Somatotropin, also known as human growth hormone (hGH), consists of 191 amino acids; it is produced in the pituitary gland and regulates growth and development. Regular injections of hGH are given to children with dwarfism caused by the lack of this hormone so that they can reach near normal heights.


RECOMBINANT SOMATOTROPIN

 

Somatotropin, also known as human growth hormone (hGH), consists of 191 amino acids; it is produced in the pituitary gland and regulates growth and development. Regular injections of hGH are given to children with dwarfism caused by the lack of this hormone so that they can reach near normal heights. In this case, unlike with insulin, animal-derived hormones are ineffective and only the human protein works. Because of continuous shortages of pituitaries from human cadavers, the production of recombinant hGH has been imperative.

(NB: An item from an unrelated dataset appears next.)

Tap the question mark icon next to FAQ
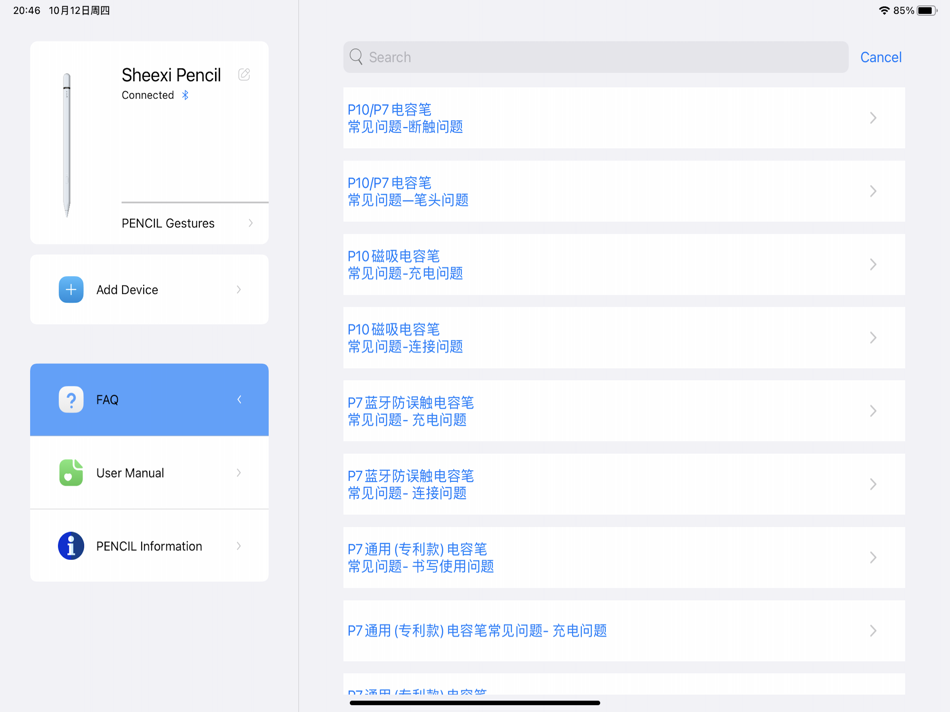This screenshot has width=950, height=712. [x=70, y=399]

Furthermore, the contamination of children with fatal viruses from the cadavers has been an additional reason for moving away from this source of hormone. As the gene for the hGH is 573 nucleotides long, it was in practice too large to be synthetically produced to generate the recombinant hormone as achieved with insulin and somatostatin. Hence there have been two practical ways of generating recombinant hGH, one of which resulted in the generation of this hormone with an added methionine at the N-terminus. Figure 25.10 shows these two strategies.



 


Initially the coding region for hGH was isolated from a cDNA library. The DNA fragment coding for the mammalian signal peptide can then be excised by a restriction enzyme that also removes the first 24 codons of the mature protein. A chemically synthesized DNA fragment containing a methionine codon, to enable translation in E. coli, followed by these first 24 codons was therefore ligated to the DNA fragment coding for the remaining amino acids 25–191 of the hGH (Figure 25.10A). The resulting DNA was cloned into an expression vector and transformed into E. coli where the recombinant hGH accumulated in the cytoplasm. The recombinant hormone can be isolated from bacterial cell extracts and, in contrast to the non-recombinant protein, carries a methionine residue at the N-terminus.

 

Figure 25.10B shows an alternative method consisting of the replacement of the mammalian signal peptide for a secretion signal peptide functional in bacteria. This enables the purification of the recombinant hGH from the periplasm of the bacterial cell, reducing the difficulties associated with the purification of recombinant proteins from the cytoplasm. To achieve this, once the mammalian signal peptide has been removed as above, a synthetic DNA molecule containing the missing 24 codons of the hGH, without an added methionine codon, is ligated to the DNA fragment coding for the 25–191 remaining residues. The resulting DNA molecule is then inserted in an expression vector that codes for a bacterial signal peptide in fusion with the hGH gene. Once transformed into E. coli, the recombinant hGH is produced and the signal sequence will target the protein for secretion into the periplasmic space where it will accumulate. The periplasmic proteases release the signal peptide, leaving hGH without additional amino acids. The protein can then be easily purified from the periplasmic space after release by hypotonic disruption of the outer membrane.